La pena del tormento y del remordimiento
Hablando de los condenados, Jesús dice: "su gusano no muere" (Mc. 9, 48) Este "gusano" que no muere, explica Santo Tomás, es el remordimiento con el que el condenado es atormentado por siempre. Mientras el condenado está en el lugar de los tormentos piensa: Me he perdido por nada, por gozar de pequeñas y falsas alegrías en la vida terrenal que se han desvanecido en un relámpago... ¡Habría podido salvarme con mucha facilidad y en cambio me he condenado por nada, para siempre y por mi culpa!".
En el libro "Rumbo a la muerte" se lee que a San Humberto un difunto que se encontraba en el infierno se le apareció y éste le dijo: "¡El terrible dolor que continuamente me corroe es el pensamiento de lo poco por lo cual me he ocupado y de lo poco que habría tenido que hacer para ir al Paraíso!".
La pena del sentido
Se lee en la Biblia: "Por donde uno peca, por allí es castigado", (Sap 11, 16). Cuanto más, pues, uno que ha ofendido Dios en un sentido, tanto más será atormentado con ello. La más terrible pena es aquella del fuego, de las cuales nos ha hablado muchas veces Jesús.
San Agustín dice: "En comparación con el fuego del infierno, el fuego que nosotros conocemos es como si fuera pintado." La razón es que el fuego terrenal Dios lo ha querido por el bien del hombre, aquel del infierno, en cambio, lo ha creado para castigar sus culpas.
El condenado es circundado por el fuego, más bien, es sumergido en ello más que un pez en el agua; siente el tormento de las llamas y, como el rico Epulón de la parábola evangélica, grita: "... porque estoy atormentado en esta llama." (Lc 16, 24)
Hablando a quien vive inconscientemente en el pecado sin imponerse el problema de la rendición final de las cuentas, San Pier Damiani escribe: "Continúa, loco, a contentar tu carne; ¡un día vendrá en que tus pecados se volverán como pez en tus entrañas que hará más angustiosa la llama que te devorará para siempre!"

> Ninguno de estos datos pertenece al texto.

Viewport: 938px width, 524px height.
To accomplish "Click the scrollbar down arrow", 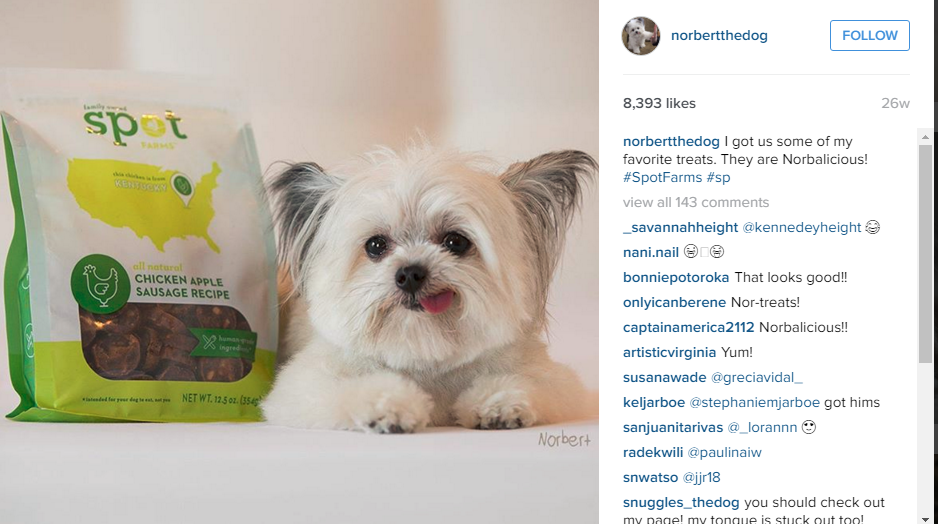I will pos(925,519).
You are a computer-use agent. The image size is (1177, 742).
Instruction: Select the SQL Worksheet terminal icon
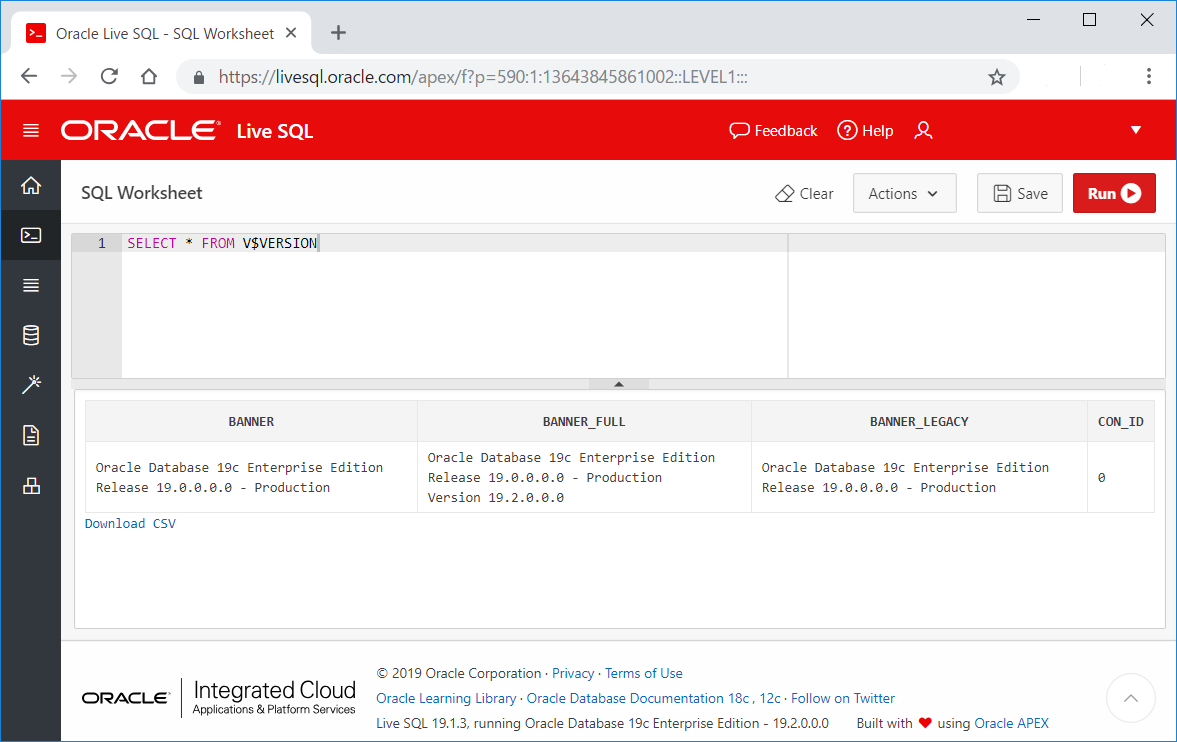click(x=31, y=235)
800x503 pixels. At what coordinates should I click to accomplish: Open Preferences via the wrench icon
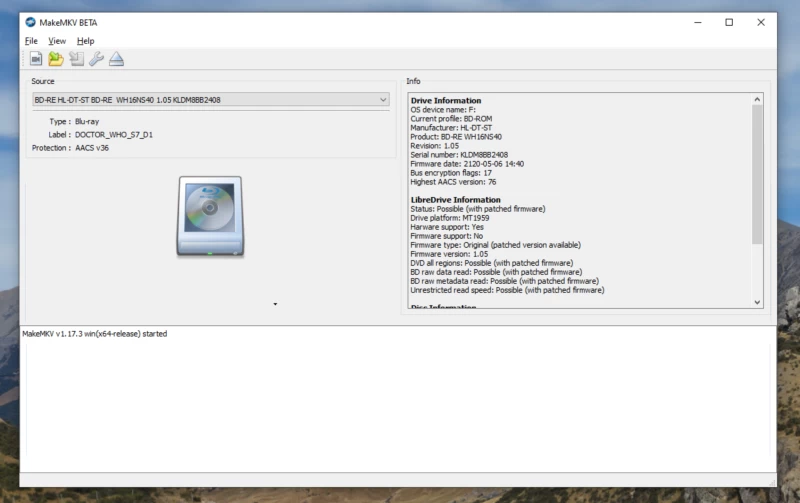coord(96,60)
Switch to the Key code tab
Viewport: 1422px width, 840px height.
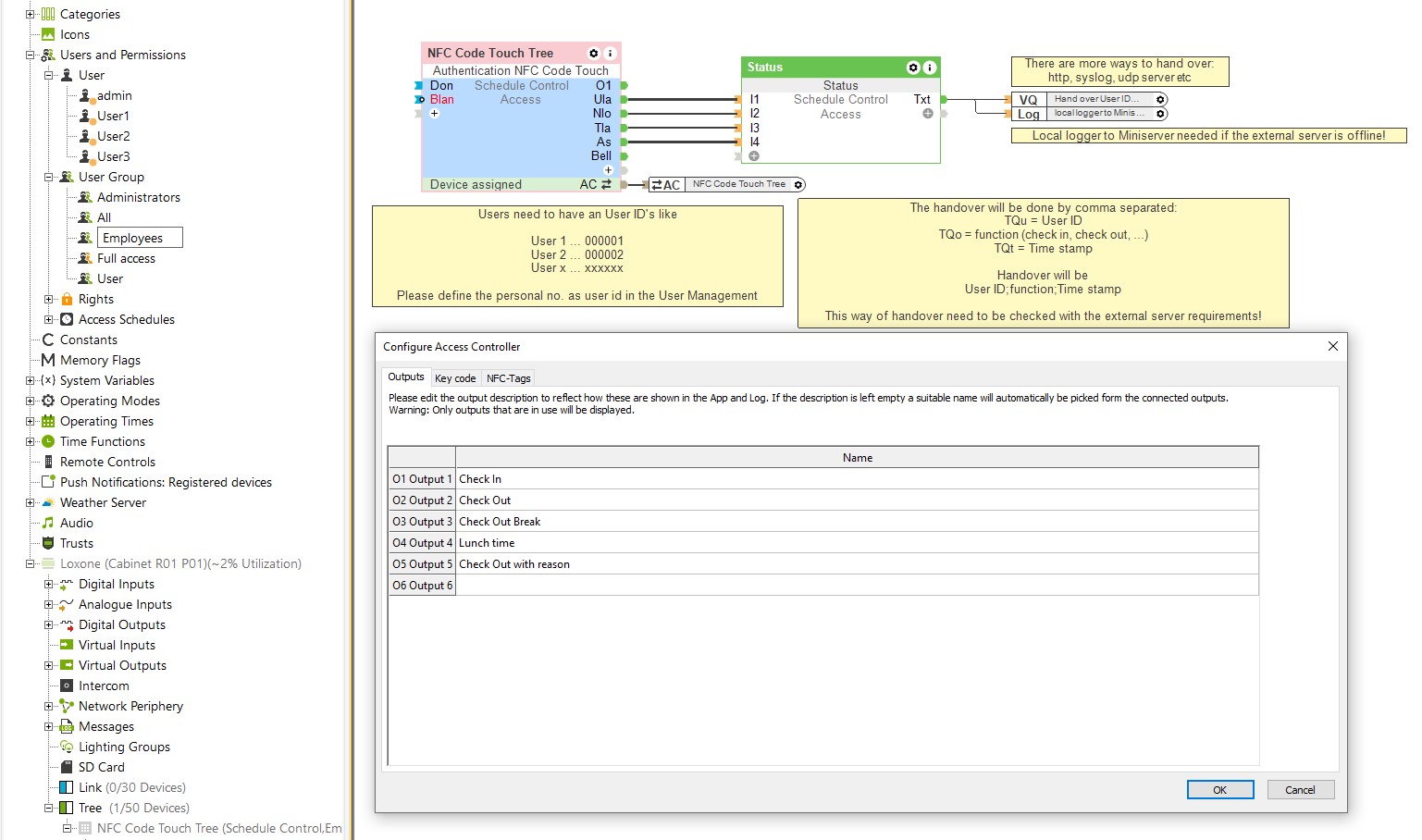coord(455,377)
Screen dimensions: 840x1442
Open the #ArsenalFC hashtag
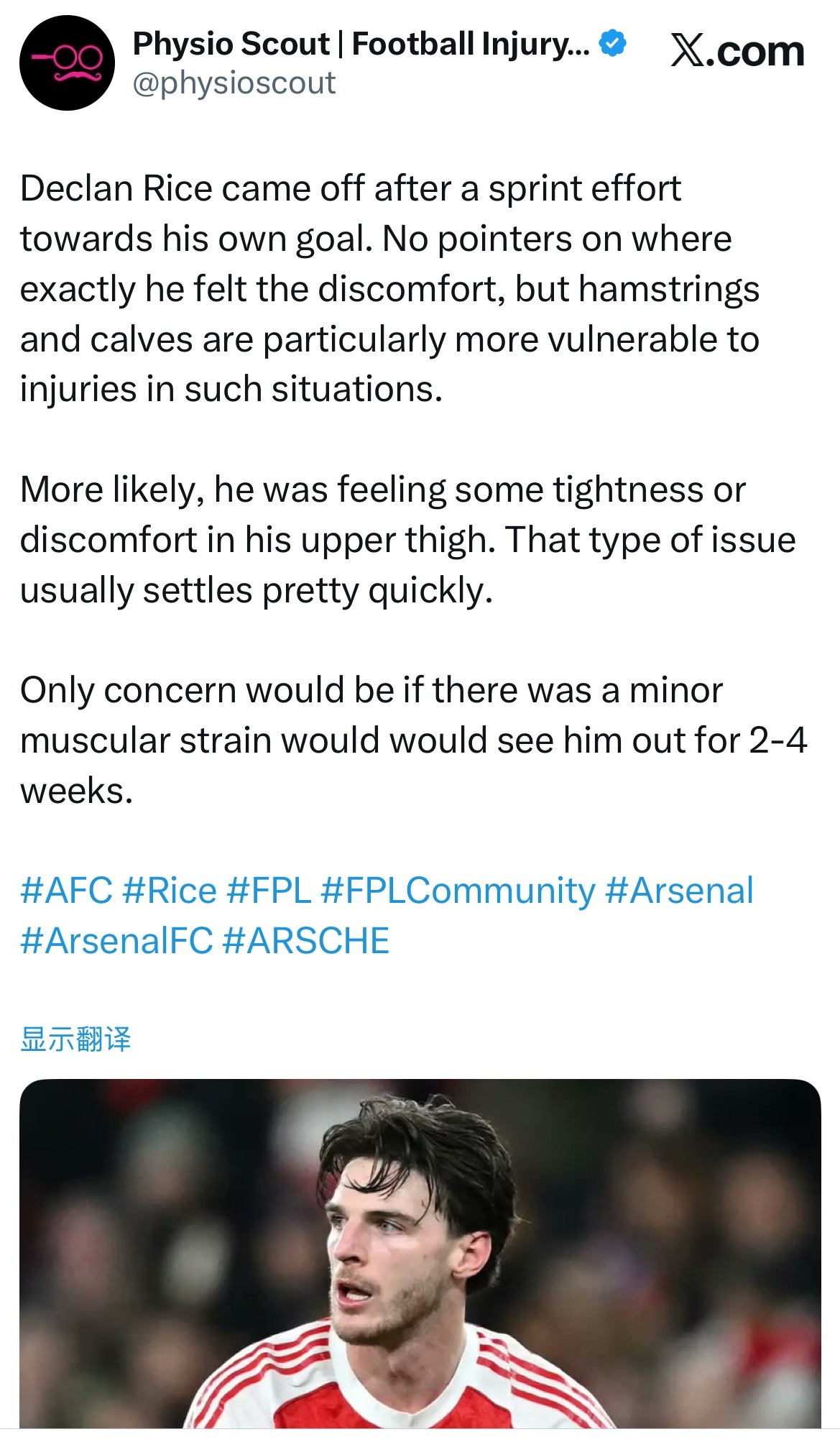116,941
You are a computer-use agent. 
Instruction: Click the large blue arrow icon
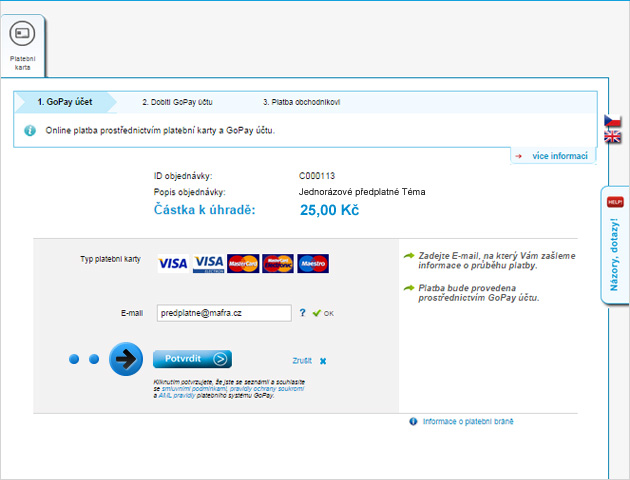pos(126,359)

La pena del fuego también comporta la sed. ¡Cuánto tormento la sed ardiente en este mundo! ¡Y cuánto más grande será el mismo tormento del infierno!, como testimonia el rico Epulón en la parábola contada por Jesús. Una sed inextinguible.
El grado de la pena
Dios es infinitamente justo; por esto el infierno de penas mayores lo da a quien Lo ha ofendido más. Quien está en el fuego eterno por un solo pecado mortal sufre horriblemente por esta única culpa; quien es condenado por cientos o miles de pecados mortales, sufre cientos o miles de veces más.
Cuanto más leña se mete en el horno, más aumenta la llama y el calor. Por tanto, quien se encuentra hundido en el vicio, pisotea la ley de Dios multiplicando cada día sus culpas, si no se restablece en gracia de Dios y muere en el pecado, tendrá un infierno más angustioso de otros.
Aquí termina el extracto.